I'm wondering if there are any other approaches to solving this problem you've considered? Maybe using a multi stage docker build? I ask for a couple of reasons:
1) I'm curious as I expect we will need to solve this also. ;-)
2) A big goal of forge is to work consistently across as many different environments as possible. For this reason I'm generally cautious about adding external dependencies in a way that can make forge behavior brittle/environmentally dependent. Right now the primary external dependencies forge has are kubectl and docker, which are both relatively stable/known quantities, so I have to ask the question of whether or not the use case can be reasonably accommodated without expanding the external dependency footprint. Alternatively, if it can't be, then I'd like to understand what imagebuilder stability is like, e.g. can we reasonably expect everyone to have a certain minimum version? Should we have a version check in place so if there are incompatibilities we fail fast? Is it still an early project in rapid development? (FYI, I'm not personally familiar with imagebuilder, so I'd appreciate any context you could give on these questions.)

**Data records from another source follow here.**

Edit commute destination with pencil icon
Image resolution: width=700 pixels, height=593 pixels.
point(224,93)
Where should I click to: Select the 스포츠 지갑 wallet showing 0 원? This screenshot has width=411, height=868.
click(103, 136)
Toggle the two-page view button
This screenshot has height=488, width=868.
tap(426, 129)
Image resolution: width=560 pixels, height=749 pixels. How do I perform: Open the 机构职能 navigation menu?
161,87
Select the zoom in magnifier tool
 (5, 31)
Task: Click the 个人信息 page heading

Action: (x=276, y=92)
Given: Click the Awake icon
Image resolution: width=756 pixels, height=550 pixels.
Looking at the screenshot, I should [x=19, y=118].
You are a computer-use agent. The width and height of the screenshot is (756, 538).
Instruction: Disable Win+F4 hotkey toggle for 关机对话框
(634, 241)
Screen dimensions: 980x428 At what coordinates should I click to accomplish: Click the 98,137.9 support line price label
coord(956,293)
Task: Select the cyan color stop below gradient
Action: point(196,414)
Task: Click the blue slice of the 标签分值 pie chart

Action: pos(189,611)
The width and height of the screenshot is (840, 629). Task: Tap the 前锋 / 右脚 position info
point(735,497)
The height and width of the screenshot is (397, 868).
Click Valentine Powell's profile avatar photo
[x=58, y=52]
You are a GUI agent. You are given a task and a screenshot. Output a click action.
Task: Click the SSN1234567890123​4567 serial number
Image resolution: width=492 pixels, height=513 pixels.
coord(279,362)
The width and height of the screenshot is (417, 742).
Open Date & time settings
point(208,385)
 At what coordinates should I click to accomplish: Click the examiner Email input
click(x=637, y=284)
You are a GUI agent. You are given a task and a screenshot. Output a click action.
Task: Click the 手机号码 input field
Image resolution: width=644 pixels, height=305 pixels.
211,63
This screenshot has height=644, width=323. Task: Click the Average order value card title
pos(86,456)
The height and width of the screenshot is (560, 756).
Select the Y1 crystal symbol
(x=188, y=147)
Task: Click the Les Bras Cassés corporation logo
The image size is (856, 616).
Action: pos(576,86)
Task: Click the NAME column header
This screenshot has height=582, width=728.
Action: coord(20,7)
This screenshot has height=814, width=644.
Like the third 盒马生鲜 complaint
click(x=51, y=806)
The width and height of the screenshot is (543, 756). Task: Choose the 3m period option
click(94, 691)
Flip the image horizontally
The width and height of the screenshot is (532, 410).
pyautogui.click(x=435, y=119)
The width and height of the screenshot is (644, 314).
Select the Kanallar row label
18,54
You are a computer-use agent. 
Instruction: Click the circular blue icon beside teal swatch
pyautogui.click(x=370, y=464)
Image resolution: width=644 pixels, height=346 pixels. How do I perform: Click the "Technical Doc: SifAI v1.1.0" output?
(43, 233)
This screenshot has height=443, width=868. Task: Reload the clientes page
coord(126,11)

My only other big comment is on tests. FWIW, I'm aware the tests don't run properly if you aren't in the datawire organization. I'm working on improving that, hopefully soon. I'd like to be a) easy to run the full test suite and b) easy to contribute tests. I need to finish vetting the credentials we use from CI and write a bit more documentation to make this a reality, but for now if you could supply a sample project (could be tarball/zip/etc, or a pointer to a git repo) and a simple transcript of usage along with expected output, I can turn that into a test quite easily.
@rhs Hi, thanks for reviewing!
I'm wondering if there are any other approaches to solving this problem you've considered?
I've updated the lengthy description at #138.
The only other approach in my mind is the one I've mentioned in 4. Unreadable, relatively complicated script to form a docker-image-build pipeline
.
It is occasionally implemented w/ lengthy bash scripts and/or Makefiles chaining docker-runs and docker-builds to finally produce the docker image for your app.
Maybe using a multi stage docker build?
I've tried and then abandoned it for my business apps(note that it is still useful for easily building efficient docker images for OSS)
Please see Why not docker multi-stage builds?
in #138 for more info.
In nutshell, it requires a trade-off between slow builds vs leaking secrets to image layers/metadata. IMHO this is an unnecessary trade-off and hence this PR.
@rhs
Some more alternatives I remember:
It doesn't work everywhere though.
As it requires you to have access to the host running the docker daemon running your docker-build, it won't work w/ CircleCI 2.0 and Travis CI's container executor for example. Would work w/ respective machine executor which runs your CI build on a dedicated VM, but it delays startup of the CI job in the first place. Again, IMHO this is an unnecessary trade-off. Just use client-side docker image building.
while fetching secrets from within docker-build contexts.
It would be an option if you run everything from CI&CD to apps on your own VMs.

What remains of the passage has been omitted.